Your task is to reproduce, exactly and only, the lines running from the line containing "This screenshot has height=578, width=770." to the end of the data below, both included.
──────── Extracted information ────────
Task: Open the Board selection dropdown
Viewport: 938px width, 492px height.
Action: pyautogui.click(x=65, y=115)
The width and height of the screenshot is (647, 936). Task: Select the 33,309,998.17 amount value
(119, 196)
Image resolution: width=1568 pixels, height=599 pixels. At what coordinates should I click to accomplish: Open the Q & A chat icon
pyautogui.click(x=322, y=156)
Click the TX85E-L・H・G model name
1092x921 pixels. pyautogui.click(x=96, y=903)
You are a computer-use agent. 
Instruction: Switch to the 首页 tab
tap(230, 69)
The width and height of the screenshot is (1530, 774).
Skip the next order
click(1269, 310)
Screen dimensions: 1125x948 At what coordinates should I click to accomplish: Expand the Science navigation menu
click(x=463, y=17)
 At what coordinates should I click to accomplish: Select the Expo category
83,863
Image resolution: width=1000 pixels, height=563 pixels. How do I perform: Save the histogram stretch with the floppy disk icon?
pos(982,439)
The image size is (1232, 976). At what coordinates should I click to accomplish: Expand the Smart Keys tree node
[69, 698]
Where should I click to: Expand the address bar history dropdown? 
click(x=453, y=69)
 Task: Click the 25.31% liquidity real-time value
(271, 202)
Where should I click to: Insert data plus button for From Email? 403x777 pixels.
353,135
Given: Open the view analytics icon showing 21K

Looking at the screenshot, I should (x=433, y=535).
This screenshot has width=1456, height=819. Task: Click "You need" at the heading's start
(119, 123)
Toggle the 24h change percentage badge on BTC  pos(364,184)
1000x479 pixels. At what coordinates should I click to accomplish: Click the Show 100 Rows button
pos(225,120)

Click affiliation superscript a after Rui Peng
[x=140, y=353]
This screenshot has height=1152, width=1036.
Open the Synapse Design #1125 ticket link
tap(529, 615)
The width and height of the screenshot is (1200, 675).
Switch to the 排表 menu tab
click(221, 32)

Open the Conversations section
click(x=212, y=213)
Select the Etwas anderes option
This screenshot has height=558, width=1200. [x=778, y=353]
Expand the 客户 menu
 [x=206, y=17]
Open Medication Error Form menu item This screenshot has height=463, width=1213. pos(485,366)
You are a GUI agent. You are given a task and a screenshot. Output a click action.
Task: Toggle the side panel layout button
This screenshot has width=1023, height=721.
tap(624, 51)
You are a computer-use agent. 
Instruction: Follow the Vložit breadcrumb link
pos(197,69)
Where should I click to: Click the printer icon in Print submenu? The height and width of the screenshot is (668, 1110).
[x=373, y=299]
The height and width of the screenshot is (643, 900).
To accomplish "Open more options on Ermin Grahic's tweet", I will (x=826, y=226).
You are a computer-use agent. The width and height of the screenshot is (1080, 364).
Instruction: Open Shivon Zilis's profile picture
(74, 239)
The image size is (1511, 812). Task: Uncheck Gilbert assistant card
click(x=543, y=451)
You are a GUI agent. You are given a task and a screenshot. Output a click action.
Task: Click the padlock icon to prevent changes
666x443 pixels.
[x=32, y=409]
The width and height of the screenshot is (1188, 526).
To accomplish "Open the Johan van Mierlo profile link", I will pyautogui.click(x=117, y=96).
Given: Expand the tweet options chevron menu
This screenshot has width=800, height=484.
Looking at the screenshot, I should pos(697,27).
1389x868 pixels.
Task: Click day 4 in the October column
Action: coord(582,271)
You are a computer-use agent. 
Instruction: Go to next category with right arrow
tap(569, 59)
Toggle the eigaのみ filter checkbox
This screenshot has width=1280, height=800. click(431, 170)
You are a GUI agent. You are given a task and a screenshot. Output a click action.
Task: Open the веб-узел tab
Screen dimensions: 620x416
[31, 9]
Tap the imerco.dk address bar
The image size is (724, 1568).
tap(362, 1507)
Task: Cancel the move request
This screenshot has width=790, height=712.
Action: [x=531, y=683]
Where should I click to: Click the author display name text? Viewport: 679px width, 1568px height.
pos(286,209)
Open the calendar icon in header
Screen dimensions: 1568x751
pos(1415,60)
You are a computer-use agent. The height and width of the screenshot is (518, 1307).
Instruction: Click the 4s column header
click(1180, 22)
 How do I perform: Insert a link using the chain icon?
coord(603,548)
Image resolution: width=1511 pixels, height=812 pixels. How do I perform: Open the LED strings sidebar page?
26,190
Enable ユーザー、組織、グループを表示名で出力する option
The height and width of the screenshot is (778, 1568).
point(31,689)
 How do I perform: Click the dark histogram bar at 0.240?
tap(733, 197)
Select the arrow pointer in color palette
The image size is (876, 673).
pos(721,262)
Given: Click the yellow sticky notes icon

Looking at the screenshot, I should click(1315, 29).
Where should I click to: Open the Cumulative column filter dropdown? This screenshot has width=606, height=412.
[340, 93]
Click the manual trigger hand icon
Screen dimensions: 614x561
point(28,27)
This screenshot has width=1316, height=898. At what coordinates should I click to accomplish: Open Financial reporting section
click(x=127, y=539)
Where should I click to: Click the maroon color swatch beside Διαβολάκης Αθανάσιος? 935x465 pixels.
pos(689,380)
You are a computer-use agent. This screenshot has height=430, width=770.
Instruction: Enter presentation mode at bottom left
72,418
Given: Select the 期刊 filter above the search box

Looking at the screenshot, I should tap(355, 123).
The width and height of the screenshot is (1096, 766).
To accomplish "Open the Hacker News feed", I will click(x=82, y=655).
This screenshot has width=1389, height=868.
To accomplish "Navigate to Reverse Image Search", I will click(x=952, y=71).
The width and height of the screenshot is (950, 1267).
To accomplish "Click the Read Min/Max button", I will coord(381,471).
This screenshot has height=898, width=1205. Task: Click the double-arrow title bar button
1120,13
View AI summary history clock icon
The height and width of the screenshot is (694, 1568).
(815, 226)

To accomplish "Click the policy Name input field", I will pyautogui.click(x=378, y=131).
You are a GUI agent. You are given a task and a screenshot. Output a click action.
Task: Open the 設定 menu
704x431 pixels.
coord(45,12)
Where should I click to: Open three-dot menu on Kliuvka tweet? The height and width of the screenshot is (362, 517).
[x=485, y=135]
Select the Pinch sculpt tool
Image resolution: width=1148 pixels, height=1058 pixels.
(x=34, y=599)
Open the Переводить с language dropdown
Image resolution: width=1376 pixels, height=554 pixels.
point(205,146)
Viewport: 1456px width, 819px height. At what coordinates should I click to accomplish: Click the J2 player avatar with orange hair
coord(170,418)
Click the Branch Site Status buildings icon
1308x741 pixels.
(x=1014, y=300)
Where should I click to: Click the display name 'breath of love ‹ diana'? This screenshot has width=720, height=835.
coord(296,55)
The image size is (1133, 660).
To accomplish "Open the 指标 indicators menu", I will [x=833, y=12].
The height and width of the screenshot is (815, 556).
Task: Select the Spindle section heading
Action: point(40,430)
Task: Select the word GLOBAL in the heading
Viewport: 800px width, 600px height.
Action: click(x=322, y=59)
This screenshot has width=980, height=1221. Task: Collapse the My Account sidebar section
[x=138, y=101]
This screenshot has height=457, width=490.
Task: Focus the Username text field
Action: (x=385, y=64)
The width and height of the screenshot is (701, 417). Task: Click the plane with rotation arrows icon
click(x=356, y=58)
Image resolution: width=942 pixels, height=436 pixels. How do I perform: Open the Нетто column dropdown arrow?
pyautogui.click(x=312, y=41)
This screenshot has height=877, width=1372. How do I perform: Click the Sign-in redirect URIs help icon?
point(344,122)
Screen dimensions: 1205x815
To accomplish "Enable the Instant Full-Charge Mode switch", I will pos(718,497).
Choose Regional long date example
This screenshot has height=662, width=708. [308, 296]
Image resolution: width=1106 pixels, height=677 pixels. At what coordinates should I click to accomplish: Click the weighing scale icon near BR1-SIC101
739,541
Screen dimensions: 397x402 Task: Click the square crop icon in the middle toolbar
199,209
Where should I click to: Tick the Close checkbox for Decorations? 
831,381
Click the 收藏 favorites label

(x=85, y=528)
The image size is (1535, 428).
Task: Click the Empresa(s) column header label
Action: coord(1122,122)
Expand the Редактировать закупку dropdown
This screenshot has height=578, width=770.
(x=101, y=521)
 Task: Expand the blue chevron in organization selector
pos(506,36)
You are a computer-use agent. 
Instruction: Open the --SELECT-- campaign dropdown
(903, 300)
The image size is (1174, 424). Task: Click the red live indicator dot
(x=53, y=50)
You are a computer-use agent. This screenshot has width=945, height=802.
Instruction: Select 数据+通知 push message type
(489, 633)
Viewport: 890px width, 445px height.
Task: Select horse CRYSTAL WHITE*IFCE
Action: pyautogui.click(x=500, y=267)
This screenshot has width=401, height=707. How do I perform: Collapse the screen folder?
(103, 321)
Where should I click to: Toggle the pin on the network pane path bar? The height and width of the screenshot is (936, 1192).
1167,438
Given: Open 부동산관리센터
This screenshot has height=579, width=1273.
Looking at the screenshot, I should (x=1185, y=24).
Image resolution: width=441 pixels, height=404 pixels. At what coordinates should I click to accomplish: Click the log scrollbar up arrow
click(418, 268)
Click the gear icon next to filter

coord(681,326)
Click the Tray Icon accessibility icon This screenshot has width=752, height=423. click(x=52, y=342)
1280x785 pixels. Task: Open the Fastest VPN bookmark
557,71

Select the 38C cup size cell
────────
**Solution to the problem:**
This screenshot has height=578, width=770.
(x=101, y=521)
 Task: Expand the blue chevron in organization selector
pos(506,36)
You are a computer-use agent. 
Instruction: Open the --SELECT-- campaign dropdown
(903, 300)
The image size is (1174, 424). Task: Click the red live indicator dot
(x=53, y=50)
You are a computer-use agent. This screenshot has width=945, height=802.
Instruction: Select 数据+通知 push message type
(489, 633)
Viewport: 890px width, 445px height.
Task: Select horse CRYSTAL WHITE*IFCE
Action: pyautogui.click(x=500, y=267)
This screenshot has width=401, height=707. How do I perform: Collapse the screen folder?
(103, 321)
Where should I click to: Toggle the pin on the network pane path bar? The height and width of the screenshot is (936, 1192).
1167,438
Given: Open 부동산관리센터
This screenshot has height=579, width=1273.
Looking at the screenshot, I should (x=1185, y=24).
Image resolution: width=441 pixels, height=404 pixels. At what coordinates should I click to accomplish: Click the log scrollbar up arrow
click(418, 268)
Click the gear icon next to filter

coord(681,326)
Click the Tray Icon accessibility icon This screenshot has width=752, height=423. click(x=52, y=342)
1280x785 pixels. Task: Open the Fastest VPN bookmark
557,71

Select the 38C cup size cell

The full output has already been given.